The fₙ represents a specific Haar-like feature. Now, let’s say f₂ represented an Edge-feature. It doesn’t represent all edge-features in the image. Depending on the resolution of an image, there could be hundreds of thousands of edge-features of different sizes! To treat them all the same would lead to a lot of wasted time and an inaccurate model. Thus, f₂ must represents a specific edge-feature within the image.

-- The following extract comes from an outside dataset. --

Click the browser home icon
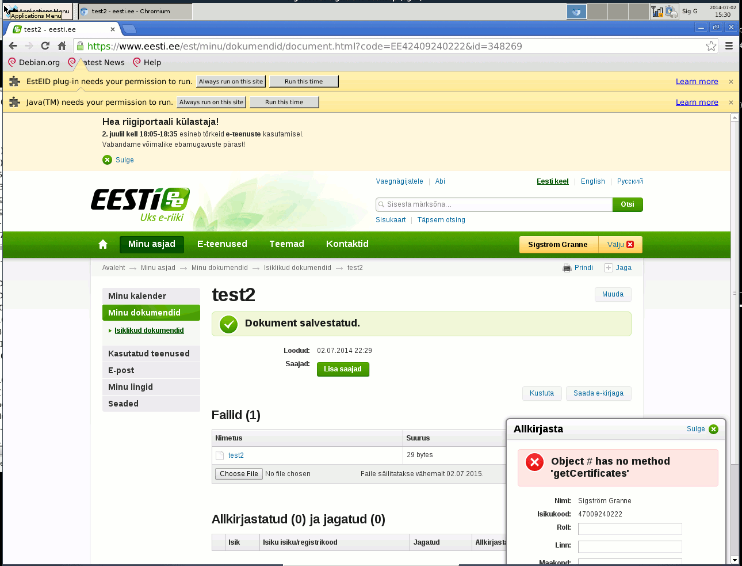The height and width of the screenshot is (566, 742). 62,46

Alpha, written as αₙ, represents the weight of the associated feature. As we discussed in the last article, the “weight” of a feature is just another way of saying how important it is. If the weight of α₅₉ is zero (α₅₉ = 0), then it means that f₅₉ has no importance when classifying the target image. An example of this would be the background in a face-detection algorithm. Most (if not all) of the features that are detected in the background would have a weight of zero since backgrounds will change from picture to picture. This is a key aspect that we’ll elaborate on when we discuss Adaboost.

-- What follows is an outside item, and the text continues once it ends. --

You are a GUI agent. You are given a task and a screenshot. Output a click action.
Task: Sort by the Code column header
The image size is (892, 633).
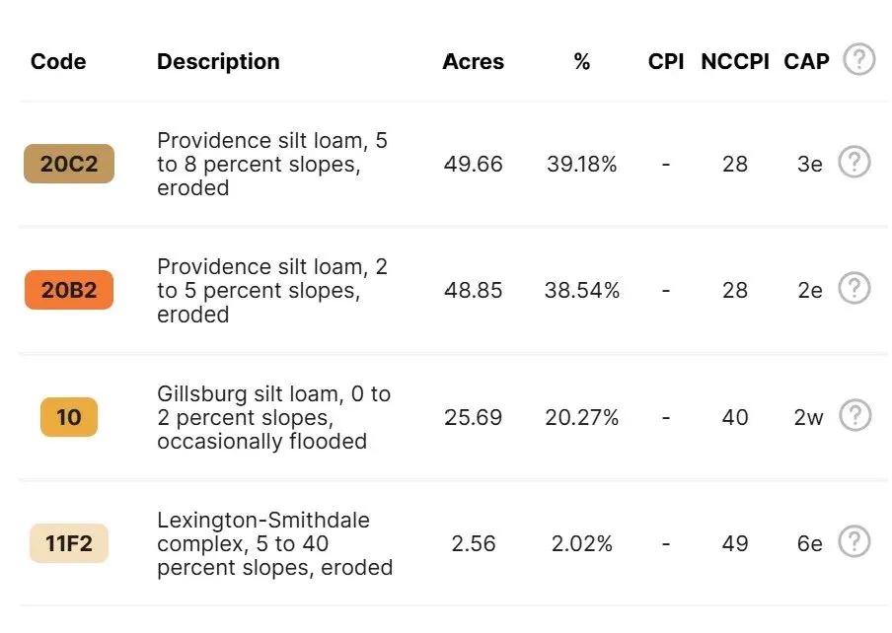[58, 61]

The subscript n simply denotes which specific feature we’re referring to and its associated weight. It’s only there for organizational purposes. Since I decided to start with α₀ f₀(x) as the first term, all of the features are Zero-Indexed (the first item is labeled “0”, the second as “1”, and so forth). For people unaccustomed to zero-indexing, just add 1 to the number in your head and you’ll know that f₅₉ is the 60th feature that was found and stored by the algorithm.

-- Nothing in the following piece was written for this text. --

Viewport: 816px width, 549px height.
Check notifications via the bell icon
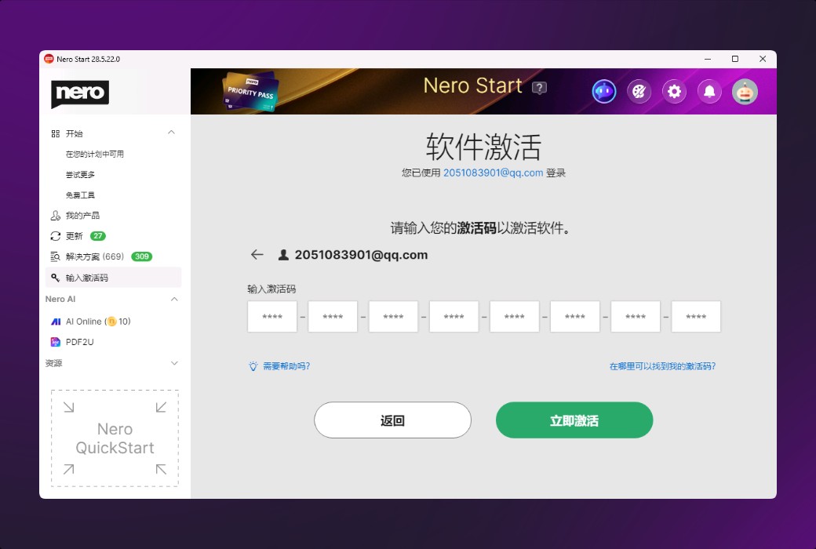pyautogui.click(x=709, y=92)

Now that we understand the equation, let’s talk about Adaboost; What it is, what it does, and why it’s so important!

Adaboost

Adaptive boosting (or Adaboost) is another optimization that was utilized in the creation of the Viola-Jones algorithm. Remember when we learned about the Integral Image, we spoke about the Big O. We learned that the Big O is a computational problem that states that as a task increases in complexity, the time taken and resources used to perform it increase exponentially. Since there are over 180,000 features in a single 24x24 pixel image, our equation would look something like this:

F(x) = α₀ f₀(x) + α₁ f₁(x) + α₂ f₂(x) + …+α₁₇₉,₉₉₉f₁₇₉,₉₉₉(x)+ …

Like we mentioned last time, if it took 1ms to perform the computations necessary for a single feature (again, this is EXTREMELY slow), then the time to compute ALL of the features in a 24x24 pixel image would skyrocket to over 6 minutes. To address this, the Integral Image is created so that potential Haar-like features can be evaluated in a fraction of the time.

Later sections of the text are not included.